7. Cookies and tracking

We use cookies and similar technologies for authentication, preferences, security, and analytics. You can control cookies through your browser settings; disabling certain cookies may limit functionality.

Restaurants may configure additional tracking or marketing pixels on their storefronts; those practices are governed by the Restaurant's policies.

8. Security

We implement administrative, technical, and organizational measures designed to protect information, including encryption in transit, access controls, and monitoring. No method of transmission or storage is completely secure; we cannot guarantee absolute security.

9. Data retention

We retain information for as long as needed to provide services, comply with legal obligations, resolve disputes, and enforce agreements. Restaurants may request export or deletion of certain data subject to applicable law and operational requirements (e.g., tax or fraud records).

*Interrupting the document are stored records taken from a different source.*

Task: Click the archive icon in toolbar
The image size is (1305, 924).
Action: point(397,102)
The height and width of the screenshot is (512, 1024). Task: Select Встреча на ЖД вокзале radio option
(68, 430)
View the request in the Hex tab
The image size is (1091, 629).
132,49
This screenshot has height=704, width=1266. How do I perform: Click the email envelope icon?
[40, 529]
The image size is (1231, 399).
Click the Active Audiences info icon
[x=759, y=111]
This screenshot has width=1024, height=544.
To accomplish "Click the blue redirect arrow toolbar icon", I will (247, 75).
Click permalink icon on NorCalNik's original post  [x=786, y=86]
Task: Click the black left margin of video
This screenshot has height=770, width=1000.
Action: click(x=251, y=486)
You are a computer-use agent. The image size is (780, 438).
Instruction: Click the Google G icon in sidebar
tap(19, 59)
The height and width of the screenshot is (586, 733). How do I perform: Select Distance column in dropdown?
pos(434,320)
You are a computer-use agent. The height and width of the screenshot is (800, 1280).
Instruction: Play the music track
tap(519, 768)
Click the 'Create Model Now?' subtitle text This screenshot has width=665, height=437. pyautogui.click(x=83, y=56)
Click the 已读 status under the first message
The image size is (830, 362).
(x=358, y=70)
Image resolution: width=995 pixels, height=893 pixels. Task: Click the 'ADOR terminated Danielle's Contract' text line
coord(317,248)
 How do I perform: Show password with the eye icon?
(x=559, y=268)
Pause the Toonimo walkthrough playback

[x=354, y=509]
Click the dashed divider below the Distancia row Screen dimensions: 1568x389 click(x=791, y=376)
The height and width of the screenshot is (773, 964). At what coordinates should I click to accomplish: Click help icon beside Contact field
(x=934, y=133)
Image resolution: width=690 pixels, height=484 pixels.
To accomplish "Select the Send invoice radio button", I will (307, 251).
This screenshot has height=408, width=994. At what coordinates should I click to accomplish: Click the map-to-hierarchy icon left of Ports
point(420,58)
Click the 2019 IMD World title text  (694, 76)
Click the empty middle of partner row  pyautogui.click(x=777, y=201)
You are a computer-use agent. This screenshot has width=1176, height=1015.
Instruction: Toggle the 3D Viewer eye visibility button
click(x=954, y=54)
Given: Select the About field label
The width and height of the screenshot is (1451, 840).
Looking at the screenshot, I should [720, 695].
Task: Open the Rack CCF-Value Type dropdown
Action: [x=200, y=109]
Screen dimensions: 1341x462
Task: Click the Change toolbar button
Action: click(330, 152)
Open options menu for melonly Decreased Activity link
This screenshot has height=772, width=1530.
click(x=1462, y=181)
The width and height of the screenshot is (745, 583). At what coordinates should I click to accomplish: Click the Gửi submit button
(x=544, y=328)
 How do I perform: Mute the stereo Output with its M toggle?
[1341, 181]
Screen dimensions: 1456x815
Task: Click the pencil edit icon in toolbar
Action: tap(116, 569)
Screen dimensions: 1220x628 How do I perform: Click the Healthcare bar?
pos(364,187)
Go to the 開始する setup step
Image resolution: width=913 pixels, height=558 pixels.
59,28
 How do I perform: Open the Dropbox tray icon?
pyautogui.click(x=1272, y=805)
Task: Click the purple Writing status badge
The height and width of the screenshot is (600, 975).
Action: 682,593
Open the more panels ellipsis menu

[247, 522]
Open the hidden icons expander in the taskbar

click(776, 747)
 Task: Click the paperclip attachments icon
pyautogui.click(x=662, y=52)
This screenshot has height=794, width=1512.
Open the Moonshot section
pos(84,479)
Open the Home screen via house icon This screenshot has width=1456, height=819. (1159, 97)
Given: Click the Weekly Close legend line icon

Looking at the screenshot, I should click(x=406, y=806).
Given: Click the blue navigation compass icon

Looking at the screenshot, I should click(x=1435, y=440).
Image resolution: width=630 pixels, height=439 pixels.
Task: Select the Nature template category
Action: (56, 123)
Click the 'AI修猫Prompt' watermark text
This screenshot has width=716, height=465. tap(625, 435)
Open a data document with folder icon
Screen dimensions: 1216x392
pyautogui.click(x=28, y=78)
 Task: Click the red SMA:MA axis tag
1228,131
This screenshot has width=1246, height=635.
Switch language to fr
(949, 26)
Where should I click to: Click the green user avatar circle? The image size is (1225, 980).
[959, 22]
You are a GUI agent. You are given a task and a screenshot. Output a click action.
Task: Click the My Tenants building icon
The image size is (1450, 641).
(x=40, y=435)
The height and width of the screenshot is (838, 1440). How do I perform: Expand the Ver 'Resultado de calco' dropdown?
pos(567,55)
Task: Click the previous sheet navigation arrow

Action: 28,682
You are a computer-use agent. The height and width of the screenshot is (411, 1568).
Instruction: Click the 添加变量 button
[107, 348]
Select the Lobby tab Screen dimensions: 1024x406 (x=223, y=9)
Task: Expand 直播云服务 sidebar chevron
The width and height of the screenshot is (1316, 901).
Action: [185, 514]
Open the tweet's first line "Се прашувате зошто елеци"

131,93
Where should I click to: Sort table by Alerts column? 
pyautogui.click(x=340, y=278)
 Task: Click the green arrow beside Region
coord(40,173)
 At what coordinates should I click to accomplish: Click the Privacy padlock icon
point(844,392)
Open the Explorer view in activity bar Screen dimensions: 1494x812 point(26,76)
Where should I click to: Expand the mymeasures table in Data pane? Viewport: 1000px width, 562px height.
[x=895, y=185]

10. Your rights and choices

Depending on your location, you may have rights to access, correct, delete, or restrict processing of your personal information, and to object to certain processing or receive a portable copy.

Guests should contact the Restaurant they ordered from for order-specific requests. Account holders and Restaurants may contact us at the address below. We will respond within timeframes required by applicable law.

11. Children's privacy

Our services are not directed to children under 13 (or the minimum age in your jurisdiction). We do not knowingly collect personal information from children. Contact us if you believe we have collected such information.

12. International users

If you access our services from outside the United States, your information may be processed in the U.S. or other countries where we or our providers operate, which may have different data protection laws than your country.

13. Changes to this policy

We may update this Privacy Policy from time to time. We will post the revised version on this page and update the "Last updated" date. Material changes may be communicated by email or in-product notice where appropriate.